Healthcare jobs are very stressful, sometimes it takes a toll with all the crazy patients, doctors, and other staff placing demands on you. So I am giving you some relief, it’s time to laugh.
During a patient’s two-week follow-up appointment with his cardiologist, he informed me, his doctor, that he was having trouble with one of his medications. “Which one? ” I asked. “The patch. The nurse told me to put on a new one every six hours and now I’m running out of places to put it!” I had him quickly undress and discovered what I hoped I wouldn’t see. Yes, the man had over fifty patches on his body! Now, the instructions include removal of the old patch before applying a new one. – Submitted by Dr. Rebecca St. Clair to Ridiculously Funny Medical Stories.
I was caring for a woman and asked, “So how’s your breakfast this morning?” “It’s very good, except for the Kentucky Jelly. I can’t seem to get used to the taste,” the patient replied. I then asked to see the jelly and the woman produced a foil packet labeled “KY Jelly.” – Dr. Leonard Kransdorf.

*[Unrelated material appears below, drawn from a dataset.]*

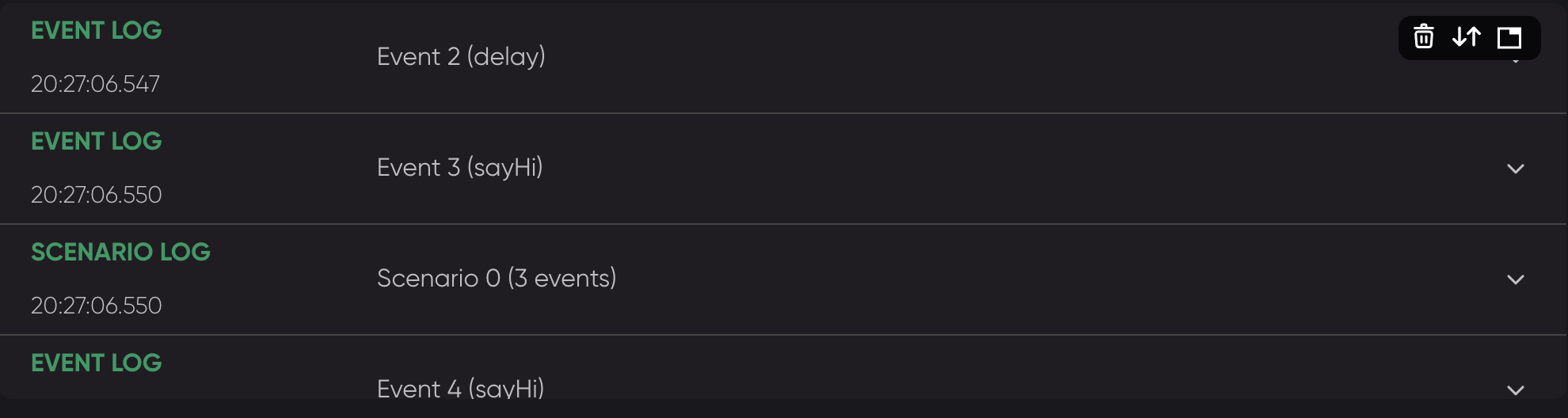Viewport: 1568px width, 418px height.
Task: Click the SCENARIO LOG label
Action: (x=120, y=252)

Now thankfully this story did not result in a death, but goes to show you how sloppy handwriting can be a major problem in healthcare.

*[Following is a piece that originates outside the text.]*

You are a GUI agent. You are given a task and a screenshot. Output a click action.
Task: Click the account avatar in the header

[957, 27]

A woman in Arkansas brought her baby in to see the doctor, and he determined right away the baby had an earache. He wrote a prescription for eardrops. In the directions he wrote, “Put two drops in right ear every four hours” and he abbreviated “right” as an R with a circle around it. Several days passed, and the woman returned with her baby, complaining that the baby still had an earache, and his little behind was getting really greasy with all those drops of oil. The doctor looked at the bottle of eardrops and sure enough, the pharmacist had typed the following instructions on the label: “Put two drops in R ear every four hours.” – From Cafe Mom.
A man comes into the ER and yells, ‘My wife’s going to have her baby in the cab!’ I grabbed my stuff, rushed out to the cab, lifted the lady’s dress, and began to take off her under-wear. Suddenly I noticed that there were several cabs — and I was in the wrong one. – Dr. Mark MacDonald.
When I was doing home health, I had a patient who was very demanding and could be outright rude at times. At one point she had a terrible stomach virus which made her a daily patient for a while – of course I got stuck with her while she was daily. One morning I went in and she was sitting at the kitchen counter looking positively green around the gills. I said, “Are you alright?” She looked me dead in the eyes and said, “Hell NO! That Dr. is going to have to do something about these damn pills he gave me. They are too big to swallow and I have to cut them in half, and to top it all off, they are slimy and make me gag when I try to get them down!!” I nearly died laughing when I realized that the “pills” were glycerin suppositories.